Bhuj The Pride Of India Movie Review: Sharad Kelkar wins hearts in new Ajay Devgn film

Bhuj The Pride Of India Movie Review: Even with Ajay Devgn looking all suave in that Air Force uniform, for us, the film belongs to Sharad Kelkar.

Movie Name: Bhuj: The Pride of India
Cast: Ajay Devgn, Sanjay Dutt, Sonakshi Sinha
Director: Abhishek Dudhaiya

300 against a battalion. The story of how the airstrip at Bhuj, Gujarat was rebuilt in just about 72 hours in December 1971, after it was bombed down by Pakistani jets, is one of those war stories that fills your heart up with pride. Ajay Devgn as Indian Air Force Squadron Leader Vijay Karnik, in Disney+Hotstar’s Bhuj: The Pride Of India, brings you that true story against the backdrop of the Indo-Pak War of 1971. Arousing as it is, it is not without exaggeration.

Bhuj: The Pride Of India opens to the very fight that destroyed the airstrip. Unprepared and helpless soldiers at the Bhuj airbase ran helter-skelter as Pakistani jets dropped bomb after bomb. The devastation both on land and in their eyes was enough to let your heart sink for a moment. How would Karnik salvage the situation? And if he fails, one of India’s most important airbases stands to be captured by the enemy. At this point, there is no othering, Pakistan and India are truly at war in East Pakistan, today’s Bangladesh. And Bhuj is key for both nations as an attack in the west will only act as a blow to India’s focus on the eastern frontiers.
As IAF Squadron Leader Vijay Karnik, Ajay Devgn is well within his comfort zone. His quiet but resolute stares quickly establish him as a calculating, dependable Indian soldier who will save the day. That bits and pieces of news articles from the time still remain in the public psyche certainly helped. But Karnik is not the only hero in the story, and that’s where Bhuj, the film, and Bhuj the true events diverge, at least in director Abhishek Dudhaiya’s vision. Military officer RK Nair, brought to life by Sharad Kelkar, Ranchhod Pagi, played by Sanjay Dutt, Flight Lieutenant Vikram Singh, essayed by a superb Ammy Virk, and the women of Madhapar, a village in Bhuj, headed by Sonakshi Sinha’s Sunderben Jetha, demand as much a share of the pie.

Even as Bhuj, the film, meticulously narrates their plight, shows them fighting, bleeding, dying, the focus and the camera remains firmly on Ajay.
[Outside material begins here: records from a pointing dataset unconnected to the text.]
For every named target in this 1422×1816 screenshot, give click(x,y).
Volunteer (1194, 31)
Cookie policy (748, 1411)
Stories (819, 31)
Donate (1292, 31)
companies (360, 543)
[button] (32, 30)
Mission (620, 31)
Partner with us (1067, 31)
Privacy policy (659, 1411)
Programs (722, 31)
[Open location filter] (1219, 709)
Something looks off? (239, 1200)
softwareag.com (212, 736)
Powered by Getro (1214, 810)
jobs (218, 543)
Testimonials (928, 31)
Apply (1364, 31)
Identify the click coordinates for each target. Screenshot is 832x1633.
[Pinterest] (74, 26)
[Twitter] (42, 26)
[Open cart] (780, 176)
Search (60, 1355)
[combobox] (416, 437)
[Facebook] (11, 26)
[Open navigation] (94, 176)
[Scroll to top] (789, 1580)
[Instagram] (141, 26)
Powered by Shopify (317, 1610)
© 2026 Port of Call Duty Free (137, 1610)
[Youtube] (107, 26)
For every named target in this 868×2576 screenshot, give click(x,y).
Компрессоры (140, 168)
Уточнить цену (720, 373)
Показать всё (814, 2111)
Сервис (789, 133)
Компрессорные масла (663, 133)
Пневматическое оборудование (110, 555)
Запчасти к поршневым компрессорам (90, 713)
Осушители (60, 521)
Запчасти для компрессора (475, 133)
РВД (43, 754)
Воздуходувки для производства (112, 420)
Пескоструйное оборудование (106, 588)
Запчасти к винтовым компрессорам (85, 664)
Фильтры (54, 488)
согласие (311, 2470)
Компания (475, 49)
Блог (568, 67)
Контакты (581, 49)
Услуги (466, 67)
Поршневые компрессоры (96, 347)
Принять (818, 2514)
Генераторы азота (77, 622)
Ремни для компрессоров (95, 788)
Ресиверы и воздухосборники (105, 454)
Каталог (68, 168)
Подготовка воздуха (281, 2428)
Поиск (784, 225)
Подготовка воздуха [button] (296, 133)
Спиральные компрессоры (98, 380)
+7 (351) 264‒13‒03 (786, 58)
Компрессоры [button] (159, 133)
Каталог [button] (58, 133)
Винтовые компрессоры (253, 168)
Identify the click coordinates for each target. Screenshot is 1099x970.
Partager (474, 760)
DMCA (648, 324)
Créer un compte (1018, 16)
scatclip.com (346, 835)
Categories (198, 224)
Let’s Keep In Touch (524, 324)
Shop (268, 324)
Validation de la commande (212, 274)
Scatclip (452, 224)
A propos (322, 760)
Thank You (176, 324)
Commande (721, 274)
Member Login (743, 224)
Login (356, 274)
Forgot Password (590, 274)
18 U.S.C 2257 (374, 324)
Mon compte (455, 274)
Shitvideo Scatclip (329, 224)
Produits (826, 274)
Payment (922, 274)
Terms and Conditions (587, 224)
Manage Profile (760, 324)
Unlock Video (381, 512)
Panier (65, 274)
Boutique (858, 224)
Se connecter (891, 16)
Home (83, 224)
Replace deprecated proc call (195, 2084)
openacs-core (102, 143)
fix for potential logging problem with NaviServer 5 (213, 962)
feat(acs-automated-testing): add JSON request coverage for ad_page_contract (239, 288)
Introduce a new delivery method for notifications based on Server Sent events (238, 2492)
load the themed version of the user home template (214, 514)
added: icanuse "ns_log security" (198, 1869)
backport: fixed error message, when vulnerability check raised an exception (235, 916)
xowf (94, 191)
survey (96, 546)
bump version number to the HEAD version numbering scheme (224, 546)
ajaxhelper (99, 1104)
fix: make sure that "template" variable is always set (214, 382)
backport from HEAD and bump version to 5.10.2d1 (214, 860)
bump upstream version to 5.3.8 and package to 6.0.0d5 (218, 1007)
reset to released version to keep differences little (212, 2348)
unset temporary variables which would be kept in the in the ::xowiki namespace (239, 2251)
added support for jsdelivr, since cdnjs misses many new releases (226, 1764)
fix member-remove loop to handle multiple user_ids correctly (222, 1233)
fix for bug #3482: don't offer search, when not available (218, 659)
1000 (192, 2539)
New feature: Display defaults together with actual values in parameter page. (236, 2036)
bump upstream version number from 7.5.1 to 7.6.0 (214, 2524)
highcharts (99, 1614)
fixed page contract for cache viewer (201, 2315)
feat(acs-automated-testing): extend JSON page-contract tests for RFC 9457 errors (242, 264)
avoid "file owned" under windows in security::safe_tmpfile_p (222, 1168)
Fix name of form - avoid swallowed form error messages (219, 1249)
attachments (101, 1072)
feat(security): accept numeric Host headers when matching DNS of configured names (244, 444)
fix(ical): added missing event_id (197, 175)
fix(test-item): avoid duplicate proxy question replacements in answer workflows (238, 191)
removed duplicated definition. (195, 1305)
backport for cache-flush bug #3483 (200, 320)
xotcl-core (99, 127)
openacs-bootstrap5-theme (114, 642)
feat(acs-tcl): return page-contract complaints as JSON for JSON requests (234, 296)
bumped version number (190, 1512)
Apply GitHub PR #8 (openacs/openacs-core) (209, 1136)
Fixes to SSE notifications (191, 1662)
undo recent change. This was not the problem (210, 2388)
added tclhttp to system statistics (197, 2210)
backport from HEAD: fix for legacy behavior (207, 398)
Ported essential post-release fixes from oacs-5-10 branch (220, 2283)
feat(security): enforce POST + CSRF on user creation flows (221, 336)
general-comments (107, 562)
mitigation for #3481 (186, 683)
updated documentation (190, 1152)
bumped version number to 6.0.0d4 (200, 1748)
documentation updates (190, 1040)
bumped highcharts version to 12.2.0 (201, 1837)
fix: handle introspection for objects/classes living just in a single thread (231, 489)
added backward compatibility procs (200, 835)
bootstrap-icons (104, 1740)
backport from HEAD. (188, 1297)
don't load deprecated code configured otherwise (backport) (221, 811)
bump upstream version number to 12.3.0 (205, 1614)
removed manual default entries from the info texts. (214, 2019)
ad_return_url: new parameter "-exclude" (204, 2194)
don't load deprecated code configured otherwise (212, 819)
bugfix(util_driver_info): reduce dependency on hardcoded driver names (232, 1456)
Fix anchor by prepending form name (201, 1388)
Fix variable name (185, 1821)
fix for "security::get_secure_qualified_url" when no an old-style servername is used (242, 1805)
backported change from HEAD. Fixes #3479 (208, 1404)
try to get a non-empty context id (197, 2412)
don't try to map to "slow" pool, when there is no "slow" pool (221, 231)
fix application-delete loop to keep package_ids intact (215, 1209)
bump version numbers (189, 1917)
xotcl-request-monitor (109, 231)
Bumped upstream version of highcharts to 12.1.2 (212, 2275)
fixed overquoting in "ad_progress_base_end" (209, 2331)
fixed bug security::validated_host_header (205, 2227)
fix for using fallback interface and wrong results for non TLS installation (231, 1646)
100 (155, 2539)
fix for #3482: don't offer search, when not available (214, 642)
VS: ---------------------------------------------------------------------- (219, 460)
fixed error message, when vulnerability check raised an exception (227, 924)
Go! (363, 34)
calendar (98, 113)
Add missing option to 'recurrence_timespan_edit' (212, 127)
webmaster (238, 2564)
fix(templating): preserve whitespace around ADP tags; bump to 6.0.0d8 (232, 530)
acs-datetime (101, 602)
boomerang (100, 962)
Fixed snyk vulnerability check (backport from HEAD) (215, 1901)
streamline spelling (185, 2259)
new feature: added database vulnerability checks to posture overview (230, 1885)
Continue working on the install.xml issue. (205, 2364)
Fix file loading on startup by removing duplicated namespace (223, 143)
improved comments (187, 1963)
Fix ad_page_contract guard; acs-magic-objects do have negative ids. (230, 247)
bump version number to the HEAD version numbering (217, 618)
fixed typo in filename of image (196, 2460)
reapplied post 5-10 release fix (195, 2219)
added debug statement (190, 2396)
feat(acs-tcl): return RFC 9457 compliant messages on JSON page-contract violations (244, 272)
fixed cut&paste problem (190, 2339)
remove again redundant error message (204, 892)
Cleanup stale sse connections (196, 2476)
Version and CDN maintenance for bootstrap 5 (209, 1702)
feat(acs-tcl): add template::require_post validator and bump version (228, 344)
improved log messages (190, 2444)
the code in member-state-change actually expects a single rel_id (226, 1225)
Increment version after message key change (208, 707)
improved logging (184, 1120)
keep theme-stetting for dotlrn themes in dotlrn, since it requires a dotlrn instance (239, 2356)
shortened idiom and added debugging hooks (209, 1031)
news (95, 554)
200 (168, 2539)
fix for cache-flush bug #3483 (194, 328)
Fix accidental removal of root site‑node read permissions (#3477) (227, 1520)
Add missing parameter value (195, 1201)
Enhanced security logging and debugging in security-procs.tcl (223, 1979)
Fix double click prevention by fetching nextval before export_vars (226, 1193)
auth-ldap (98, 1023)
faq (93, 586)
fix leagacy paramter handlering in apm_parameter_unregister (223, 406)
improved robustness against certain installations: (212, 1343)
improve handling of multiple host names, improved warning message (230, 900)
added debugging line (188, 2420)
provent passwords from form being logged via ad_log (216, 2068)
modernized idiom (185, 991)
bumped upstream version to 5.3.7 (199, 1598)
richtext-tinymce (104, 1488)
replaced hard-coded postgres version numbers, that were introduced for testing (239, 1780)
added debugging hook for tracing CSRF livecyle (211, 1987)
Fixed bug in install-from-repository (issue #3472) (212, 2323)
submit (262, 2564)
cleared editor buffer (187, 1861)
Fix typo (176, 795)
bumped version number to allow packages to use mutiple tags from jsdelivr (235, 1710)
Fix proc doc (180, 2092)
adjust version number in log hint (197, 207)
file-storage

Though Sharad and Sanjay have been given some dramatic dialogues, the film clearly establishes a hierarchy – Bhuj: The Pride of India is headlined by Ajay Devgn.

The women in the film have it worse still. Nora Fatehi as Heena Rehman, an Indian spy in Pakistan, had more screen-time ratio in the trailer than in the film. Sonakshi, on the other hand, again with some arousing dialogues, is reduced to both literal and figurative drum-beating. In terms of performances, it is hard to comment considering both Nora and Sonakshi had so little scope.

At 150-odd minutes, which might seem a tab bit long for OTT viewing, even with the unnecessary drumming and dialogues, Bhuj goes on smoothly. The picturisation is perfect, the post-effects ensure the war scenes were seen and felt, although the editing in the scene transition aspect could have been tighter. As for the factual errors, you can watch this to find out. There’s but one scene which ticks the product-placement box, we shall let you see it yourself when you do.

Final thoughts? Even with Ajay Devgn walking in slow motion, looking all suave in that IAF uniform, for us, the film belongs to Sharad Kelkar. And that’s a shame; this is his second Disney+Hotstar film where despite being the clear hero, he remains in the shadow of the bigger star. Which was the first film, you ask? Laxxmi.